I have to find out where I can get some unsweetened apple juice concentrate.


----------



## Cindy416 (May 2, 2009)

That sounds delicious, Leslie! I don't know that I've seen any apple juice concentrate in any store. I don't know why you couldn't mix peaches and cherries to make a jam without the apple juice concentrate. I would like to make some more cherry jam out of my dark, sweet cherries, but a.) cherries are really expensive, and b.) my hands look like I've committed multiple murders after I pit a lot of cherries. I have lots of fresh, ripe peaches, so I may make peach jam. Good luck finding your concentrate. If you find it, I'd like to know where, although I doubt that we have many of the same grocery stores around here that you have out there.

Cindy


----------



## Leslie (Apr 7, 2008)

Cindy416 said:


> That sounds delicious, Leslie! I don't know that I've seen any apple juice concentrate in any store. I don't know why you couldn't mix peaches and cherries to make a jam without the apple juice concentrate. I would like to make some more cherry jam out of my dark, sweet cherries, but a.) cherries are really expensive, and b.) my hands look like I've committed multiple murders after I pit a lot of cherries. I have lots of fresh, ripe peaches, so I may make peach jam. Good luck finding your concentrate. If you find it, I'd like to know where, although I doubt that we have many of the same grocery stores around here that you have out there.
> 
> Cindy


I agree, cherries are expensive but I only need a pound--they were $5.99 at the store the other day. I think I can afford that!
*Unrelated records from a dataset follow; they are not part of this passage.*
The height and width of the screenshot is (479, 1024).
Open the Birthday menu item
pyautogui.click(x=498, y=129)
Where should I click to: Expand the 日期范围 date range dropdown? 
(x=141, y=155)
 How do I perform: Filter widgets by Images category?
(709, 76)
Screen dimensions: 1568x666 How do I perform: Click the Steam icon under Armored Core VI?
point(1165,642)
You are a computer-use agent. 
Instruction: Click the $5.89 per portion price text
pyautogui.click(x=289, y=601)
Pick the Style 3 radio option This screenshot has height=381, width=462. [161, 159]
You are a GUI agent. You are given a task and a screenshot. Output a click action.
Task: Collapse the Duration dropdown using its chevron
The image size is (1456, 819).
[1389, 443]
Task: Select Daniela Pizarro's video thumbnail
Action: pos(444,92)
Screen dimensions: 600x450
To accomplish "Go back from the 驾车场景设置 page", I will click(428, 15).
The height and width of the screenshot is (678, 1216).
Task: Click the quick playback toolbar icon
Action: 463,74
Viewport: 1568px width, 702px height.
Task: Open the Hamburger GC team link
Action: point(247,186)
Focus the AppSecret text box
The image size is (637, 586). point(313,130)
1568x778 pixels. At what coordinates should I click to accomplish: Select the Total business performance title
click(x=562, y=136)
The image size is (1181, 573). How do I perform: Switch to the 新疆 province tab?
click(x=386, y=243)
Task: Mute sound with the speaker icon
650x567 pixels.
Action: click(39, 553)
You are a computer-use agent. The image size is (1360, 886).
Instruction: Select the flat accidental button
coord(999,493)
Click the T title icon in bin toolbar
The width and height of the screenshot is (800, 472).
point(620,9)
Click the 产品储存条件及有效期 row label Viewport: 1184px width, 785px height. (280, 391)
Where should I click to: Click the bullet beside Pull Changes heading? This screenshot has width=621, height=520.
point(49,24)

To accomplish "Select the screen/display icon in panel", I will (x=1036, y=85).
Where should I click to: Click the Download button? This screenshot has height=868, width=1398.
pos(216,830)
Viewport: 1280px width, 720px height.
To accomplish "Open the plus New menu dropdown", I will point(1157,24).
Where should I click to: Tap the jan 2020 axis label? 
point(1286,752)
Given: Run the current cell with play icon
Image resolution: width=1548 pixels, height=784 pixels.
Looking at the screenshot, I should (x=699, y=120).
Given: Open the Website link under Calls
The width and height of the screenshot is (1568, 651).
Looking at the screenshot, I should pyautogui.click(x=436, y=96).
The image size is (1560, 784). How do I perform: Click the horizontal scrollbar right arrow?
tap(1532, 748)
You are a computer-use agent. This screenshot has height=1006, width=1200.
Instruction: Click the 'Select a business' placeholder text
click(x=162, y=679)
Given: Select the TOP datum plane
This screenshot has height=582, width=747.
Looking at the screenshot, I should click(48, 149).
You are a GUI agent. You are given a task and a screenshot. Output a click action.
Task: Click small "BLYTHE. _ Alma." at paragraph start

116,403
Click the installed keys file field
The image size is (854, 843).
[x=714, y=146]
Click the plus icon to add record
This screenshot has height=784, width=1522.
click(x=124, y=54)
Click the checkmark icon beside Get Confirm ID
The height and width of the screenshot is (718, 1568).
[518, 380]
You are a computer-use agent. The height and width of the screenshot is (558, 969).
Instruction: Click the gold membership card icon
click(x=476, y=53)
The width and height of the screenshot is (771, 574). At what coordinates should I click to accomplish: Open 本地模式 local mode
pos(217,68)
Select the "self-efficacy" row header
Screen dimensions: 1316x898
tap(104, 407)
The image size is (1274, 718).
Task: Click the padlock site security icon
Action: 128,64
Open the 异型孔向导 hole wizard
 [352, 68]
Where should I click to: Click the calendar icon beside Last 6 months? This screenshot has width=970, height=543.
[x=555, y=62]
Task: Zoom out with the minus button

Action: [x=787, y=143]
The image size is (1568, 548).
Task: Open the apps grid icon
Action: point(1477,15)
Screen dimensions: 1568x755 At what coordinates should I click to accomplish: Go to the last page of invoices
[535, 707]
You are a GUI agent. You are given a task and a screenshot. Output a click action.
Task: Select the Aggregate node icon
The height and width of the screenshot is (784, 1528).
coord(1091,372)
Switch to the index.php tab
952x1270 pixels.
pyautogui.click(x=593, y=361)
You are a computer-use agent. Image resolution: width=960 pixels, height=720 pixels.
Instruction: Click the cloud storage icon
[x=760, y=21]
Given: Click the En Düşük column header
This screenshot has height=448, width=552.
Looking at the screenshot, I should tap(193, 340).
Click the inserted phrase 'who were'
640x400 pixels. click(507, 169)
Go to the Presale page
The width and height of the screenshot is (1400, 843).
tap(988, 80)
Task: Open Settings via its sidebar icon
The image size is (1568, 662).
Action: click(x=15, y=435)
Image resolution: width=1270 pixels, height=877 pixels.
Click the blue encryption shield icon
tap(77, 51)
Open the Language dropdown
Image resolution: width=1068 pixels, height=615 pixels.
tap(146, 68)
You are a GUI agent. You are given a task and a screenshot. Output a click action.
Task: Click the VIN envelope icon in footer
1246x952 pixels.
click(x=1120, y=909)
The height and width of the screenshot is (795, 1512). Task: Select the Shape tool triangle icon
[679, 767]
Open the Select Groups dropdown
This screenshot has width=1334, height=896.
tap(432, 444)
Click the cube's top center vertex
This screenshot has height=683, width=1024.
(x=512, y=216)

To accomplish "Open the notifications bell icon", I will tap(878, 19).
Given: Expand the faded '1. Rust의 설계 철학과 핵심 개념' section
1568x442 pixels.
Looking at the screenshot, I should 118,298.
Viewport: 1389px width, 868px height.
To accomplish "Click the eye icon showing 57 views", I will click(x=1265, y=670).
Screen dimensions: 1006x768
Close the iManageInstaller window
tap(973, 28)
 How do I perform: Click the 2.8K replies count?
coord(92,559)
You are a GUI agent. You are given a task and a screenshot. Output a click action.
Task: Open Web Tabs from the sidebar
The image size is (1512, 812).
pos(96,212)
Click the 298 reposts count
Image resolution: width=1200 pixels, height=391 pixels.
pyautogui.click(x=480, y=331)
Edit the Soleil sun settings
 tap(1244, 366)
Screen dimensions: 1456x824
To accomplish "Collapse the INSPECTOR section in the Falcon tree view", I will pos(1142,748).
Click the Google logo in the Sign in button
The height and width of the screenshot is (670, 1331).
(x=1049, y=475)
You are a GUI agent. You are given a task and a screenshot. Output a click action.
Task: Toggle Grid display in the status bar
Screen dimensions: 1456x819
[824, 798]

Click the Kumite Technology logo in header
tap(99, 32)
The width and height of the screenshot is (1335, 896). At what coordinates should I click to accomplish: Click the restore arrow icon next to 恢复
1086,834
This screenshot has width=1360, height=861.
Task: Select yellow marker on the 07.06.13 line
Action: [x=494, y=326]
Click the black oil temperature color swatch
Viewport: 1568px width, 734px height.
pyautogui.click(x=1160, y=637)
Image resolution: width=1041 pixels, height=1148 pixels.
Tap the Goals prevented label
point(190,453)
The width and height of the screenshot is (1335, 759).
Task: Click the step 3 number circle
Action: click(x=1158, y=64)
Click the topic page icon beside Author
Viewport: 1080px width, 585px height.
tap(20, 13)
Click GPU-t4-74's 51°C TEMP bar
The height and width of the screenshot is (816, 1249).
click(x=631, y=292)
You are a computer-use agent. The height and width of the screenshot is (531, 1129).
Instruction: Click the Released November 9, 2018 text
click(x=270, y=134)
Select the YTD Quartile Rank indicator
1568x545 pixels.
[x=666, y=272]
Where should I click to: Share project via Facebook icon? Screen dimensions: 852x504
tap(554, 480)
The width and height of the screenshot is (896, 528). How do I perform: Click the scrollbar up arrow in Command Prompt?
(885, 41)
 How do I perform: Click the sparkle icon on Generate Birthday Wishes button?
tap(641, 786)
I wrote to the cookbook author, Allison, to ask about a source of unsweetened apple juice concentrate. I'll report back. The whole point of this recipe is that it has zero sugar in it.

L


----------



## Leslie (Apr 7, 2008)

Okay, now I feel dumb...LOL.

Unsweetened apple juice concentrate is the frozen stuff you use to make juice! Like, DUH! But then, I never make frozen juice so I didn't think of this--that's my excuse and I'm sticking to it! Allison said that many frozen juice concentrates have sugar but not apple--although she did say to read the label and make sure.

Now we know.

L


----------



## Cindy416 (May 2, 2009)

Leslie said:


> Okay, now I feel dumb...LOL.
> 
> Unsweetened apple juice concentrate is the frozen stuff you use to make juice! Like, DUH! But then, I never make frozen juice so I didn't think of this--that's my excuse and I'm sticking to it! Allison said that many frozen juice concentrates have sugar but not apple--although she did say to read the label and make sure.
> 
> ...


I thought of that, but then figured that frozen apple juice concentrate had as much sugar as most other frozen juice concentrates. I don't think I've ever bought frozen apple juice concentrate. Your recipe sounds delicious, though, so I may have to buy some.


----------



## BTackitt (Dec 15, 2008)

Oh good. That's the first thought that popped into my mind when I read apple juice concentrate. Growing up that's how we made many of our juices.


----------



## Leslie (Apr 7, 2008)

I left work early to enjoy this beautiful summer day and bottle up a little bit of it, which I will enjoy this winter!

My cherry/peach jam is simmering in the bread machine and boy does it smell good. Yum! When I went to the store, cherries were on sale for $2.49/lb. What a deal! 

I came home and started pitting the cherries. Good thing I was wearing an old, red tee-shirt because before long, I discovered I was covered in juice. I figured out that if you put a folded paper towel on the cutting board, and smash the cherries on that, it cuts down on the juice splattering.

For this recipe, I used three peaches and just under a pound of cherries. I also added 1/2 tsp. butter. I'll report back with the number of jars that result.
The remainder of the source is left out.